Significant figures and rounding
A conversion factor is only as good as the precision of the input. If you weigh yourself on a bathroom scale that reads to the nearest kilogram, the number is good to about plus or minus 0.5 kg. Converting that to pounds using a six-decimal conversion factor does not add precision; it just adds false confidence. The rule of significant figures is that the result of a calculation should be reported to the same precision as the least precise input. A weight of 70 kg converts to 154.324 pounds, but only 154 pounds carries real information.
Rounding should be done last. Every intermediate rounding introduces a small error that compounds through subsequent calculations. Keep all digits in your calculator until the final step, then round to the appropriate number of significant figures. For financial calculations involving money, the convention is to keep at least four decimal places through the calculation and round to two places only at the final display. For scientific work, the convention is to keep one extra guard digit through intermediate steps and round at the end.
The rounding mode matters in some contexts. The default in most programming languages is round half to even (also called banker's rounding), which rounds 0.5 to the nearest even number rather than always up.
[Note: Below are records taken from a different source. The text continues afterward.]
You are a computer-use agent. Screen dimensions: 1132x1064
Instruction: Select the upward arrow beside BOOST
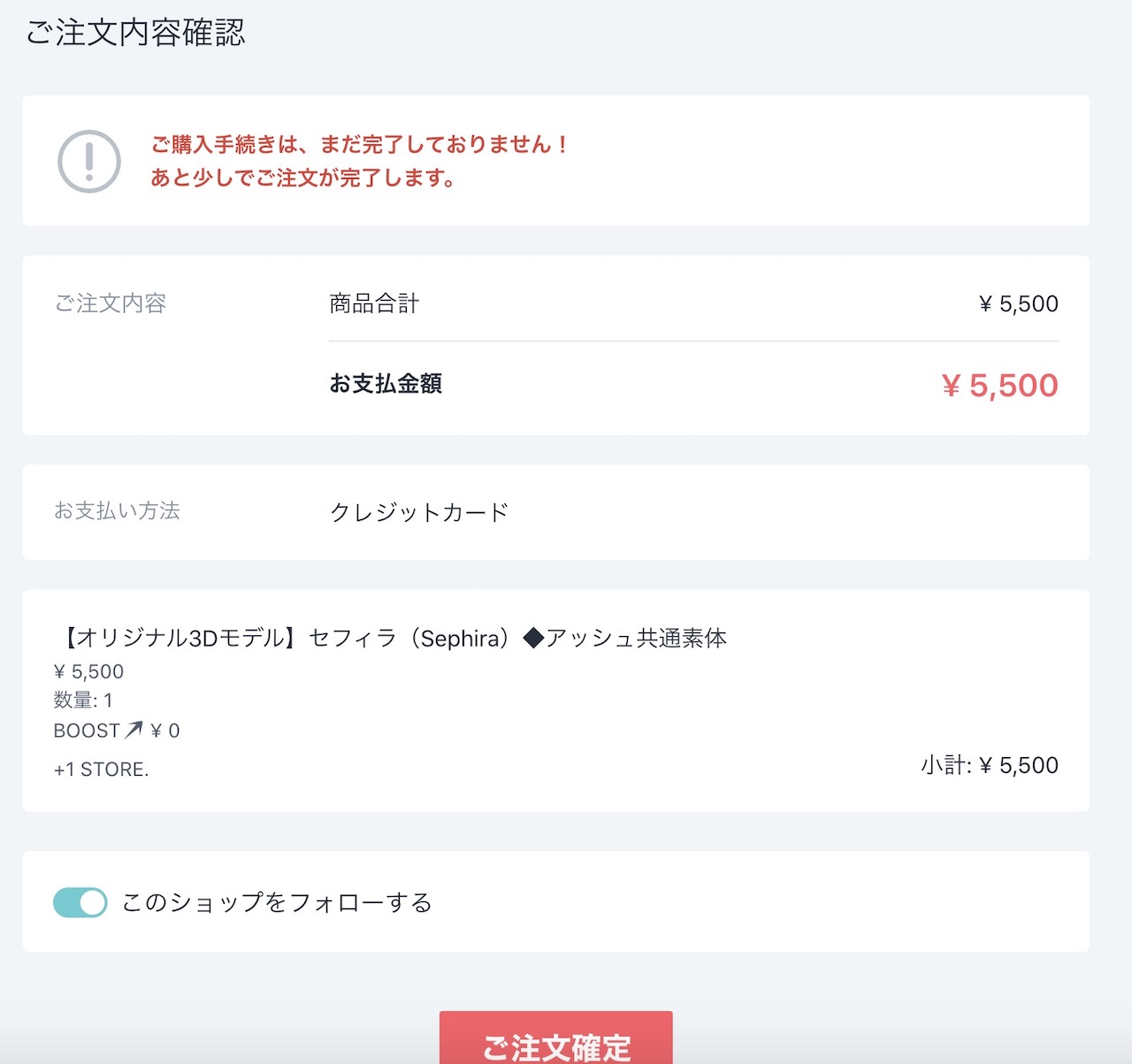[135, 728]
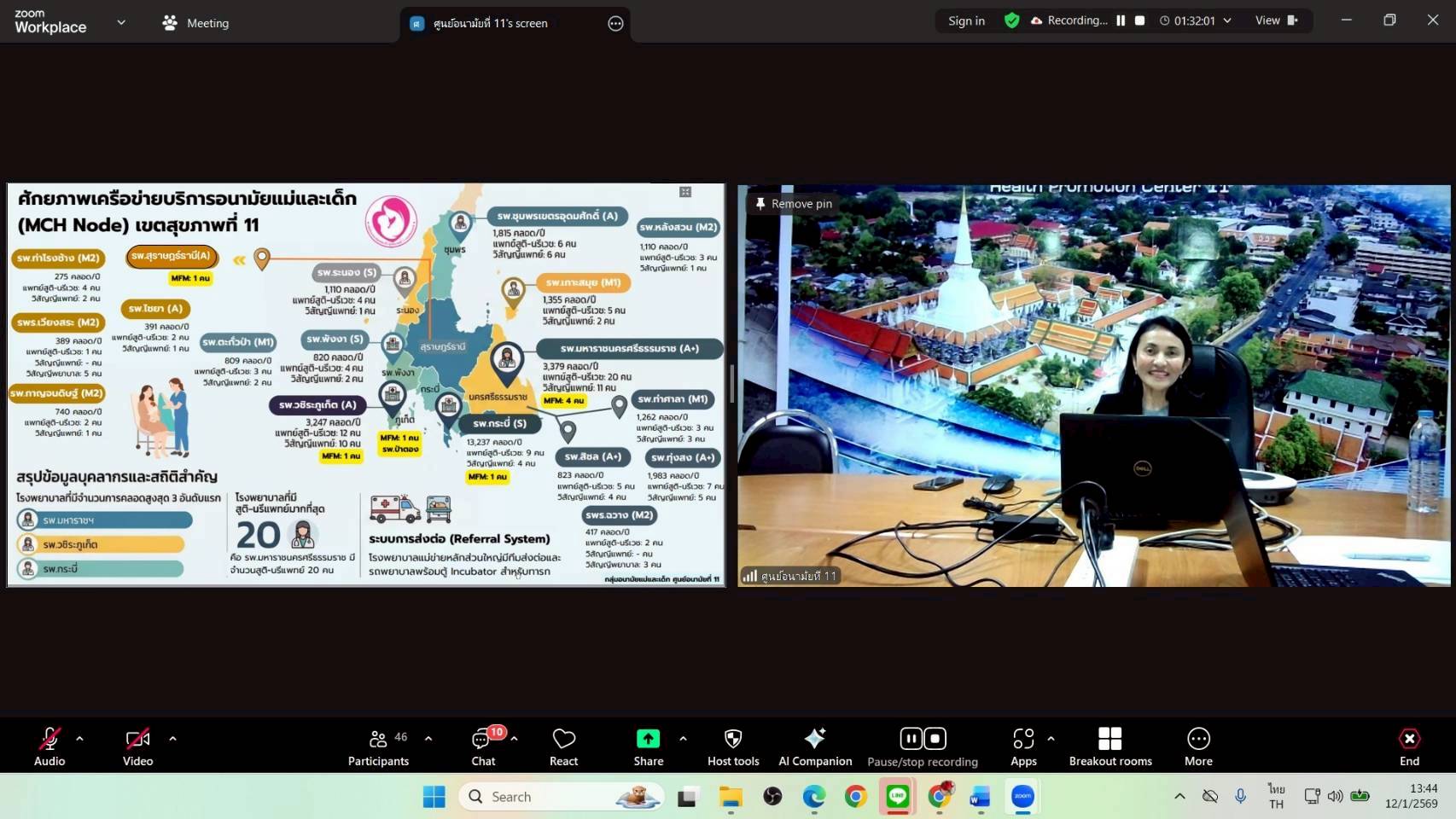The height and width of the screenshot is (819, 1456).
Task: Open More options in meeting toolbar
Action: pyautogui.click(x=1198, y=746)
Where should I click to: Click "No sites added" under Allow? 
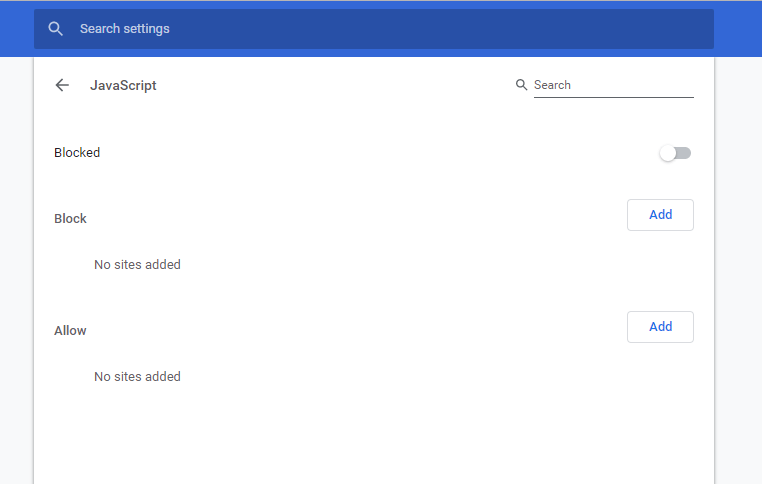coord(137,377)
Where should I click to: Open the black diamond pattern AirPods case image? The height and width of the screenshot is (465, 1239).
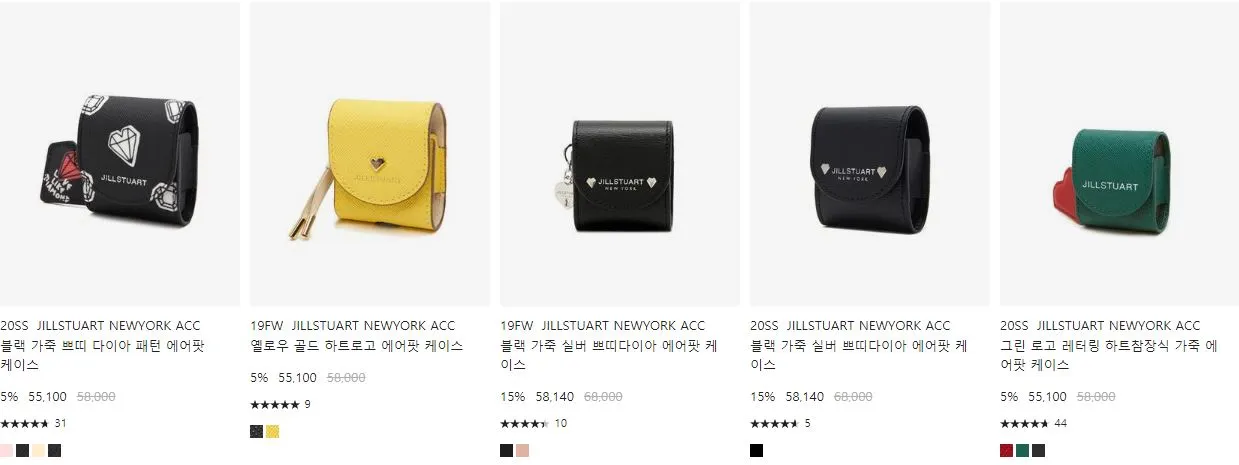pyautogui.click(x=120, y=154)
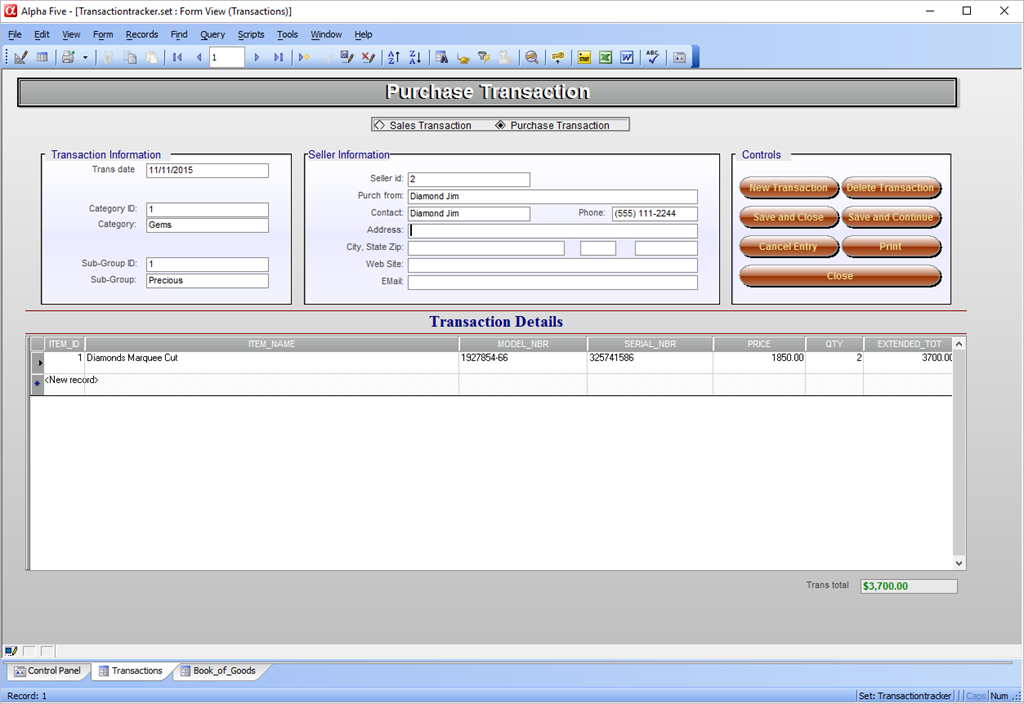
Task: Go to first record navigation arrow
Action: coord(177,57)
This avoids the systematic upward bias that round half up introduces over many calculations. For most engineering and scientific work, banker's rounding is correct. For tax calculations, the rules vary by jurisdiction; the European Union specifies round-half-up for VAT, while the United States has no single rule. Most spreadsheets and calculators use round-half-up by default, which is fine for casual use but produces small upward biases in large datasets. For scientific work where you are averaging many rounded values, switch to banker's rounding in your tool of choice (the ROUND function in Excel has a mode argument, and Python's round() uses banker's rounding by default). The bias is small per measurement but compounds across millions of data points.
Common conversion mistakes and how to avoid them
The first mistake is mixing unit systems within a single calculation. A formula that expects meters will give a wrong answer if you feed it feet, even if the feet value is correct in isolation. Write the units next to every number in your working, and cancel them like algebraic terms. If the units do not cancel to the expected result, the calculation is wrong before you even check the arithmetic. This technique, called dimensional analysis, catches errors that no other check will.
The second mistake is trusting floating-point arithmetic to be exact. Most decimal fractions cannot be represented exactly in binary floating-point, so 0.1 plus 0.2 equals 0.30000000000000004 in JavaScript, Python, and most other languages. For unit conversions involving money or precision measurements, use a decimal type or an integer with an explicit scale factor. For engineering work, the floating-point error is usually small enough to ignore, but be aware of it when comparing two results for equality.
The third mistake is forgetting temperature's offset. Converting 100°C to Fahrenheit gives 212°F, but converting a 100°C temperature difference to Fahrenheit gives a 180°F difference, not 212°F. The first case uses the full formula with the plus-32 offset; the second case uses only the 9/5 multiplier, because differences do not have an offset. This catches people out in heat transfer calculations and weather forecasts of temperature changes. When in doubt, write the formula explicitly and check whether the constant appears.